HHV-6 found to cause 35% of CNS infections in allo-HSCT transplantation

A retrospective analysis out of the Tokyo Metropolitan Cancer and Infectious Diseases Center reviewed 353 consecutive adult allogeneic hematopoietic stem cell transplant (allo-HSCT) cases and identified 17 cases of CNS infection post-transplant. As determined by PCR on cerebrospinal fluid, HHV-6 was found to be the causative agent in 6 cases, or 1.7% of all transplants. The authors also evaluated the cases to characterize the courses of infection. Other pathogens that caused the CNS infections post-transplant were enterococcus (n = 2), staphylococcus (n = 2), streptococcus (n = 2), varicella zoster virus (n = 1), cytomegalovirus, John Cunningham virus (n = 1), adenovirus (n = 1), and Toxoplasma gondii (n=1), but as the causative agent in 35% of the CNS infections, HHV-6 was found at the highest rate.
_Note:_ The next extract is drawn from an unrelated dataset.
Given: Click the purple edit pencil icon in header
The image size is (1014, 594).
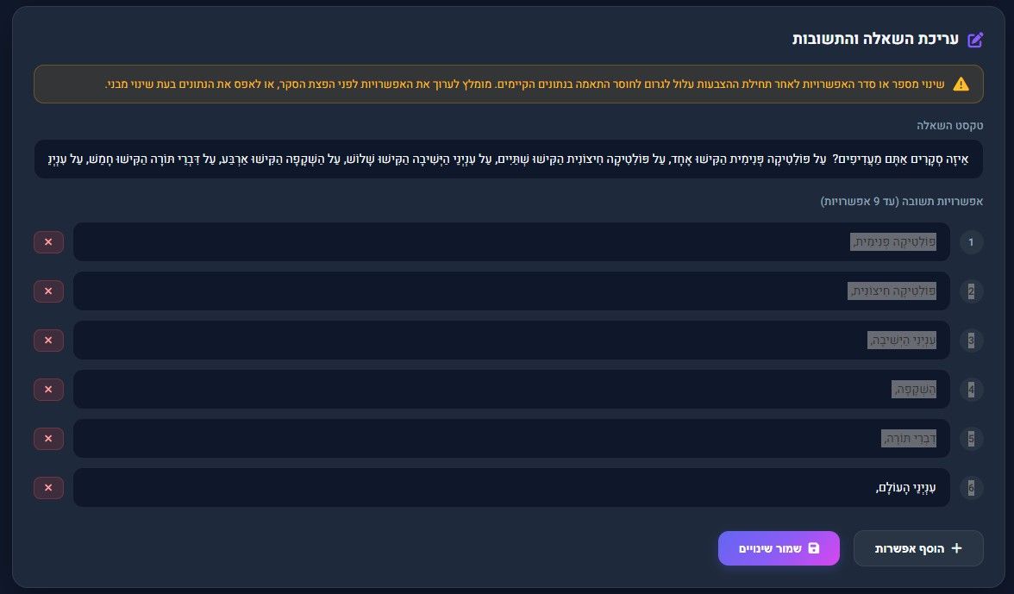Looking at the screenshot, I should tap(975, 40).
All 6 patients with HHV-6-associated CNS infection post-transplant were diagnosed with meningoencephalitis. The stem cell source in 2 patients was cord blood, and the rate of HHV-6-associated CNS infection after cord blood transplantation was 4.5%. Five of the six patients (83%) died within a year after the onset of the meningoencephalitis, including the 2 who had undergone cord blood transplants as well as 3 who had undergone unrelated bone marrow transplants. The single patient who survived had received stem cells from a related bone marrow source. These statistics are in line with previous reports that have found cord blood stem cells and unrelated stem cells to be risk factors for HHV-6 reactivation and encephalitis in transplant patients (Ogata 2015, Zerr 2005, Zerr 2011).  When taking into account all of the patients with CNS infections, the overall survival at 3 years after allo-HSCT was 33%. Those without any CNS infection had a survival rate of 53%.

HHV-6 reactivated between 2 and 7 weeks after transplantation, and 3 of the HHV-6 positive patients had been treated with steroids as part of GVHD prophylactic treatment. Steroid use has been associated with HHV-6 reactivation in transplant patients (Ogata 2006). During the reactivation, half of the group presented with lesions in the medial temporal lobe, while the other half had normal MRIs. All showed altered mental status, but only one had convulsions. Although everyone in the cohort was treated with foscarnet, outcomes were highly unfavorable. Five patients improved under treatment, but persistent disturbance of consciousness, persistent disorientation, and persistent memory impairment were observed. Of those who died, one developed sepsis, one died of disease progression (acute myeloid leukemia), one had an unknown cause of death, and two developed pneumonia. The patient who survived suffered from persistent memory impairment. Debilitating sequelae are common in survivors of post-transplant encephalitis (Sakai 2011).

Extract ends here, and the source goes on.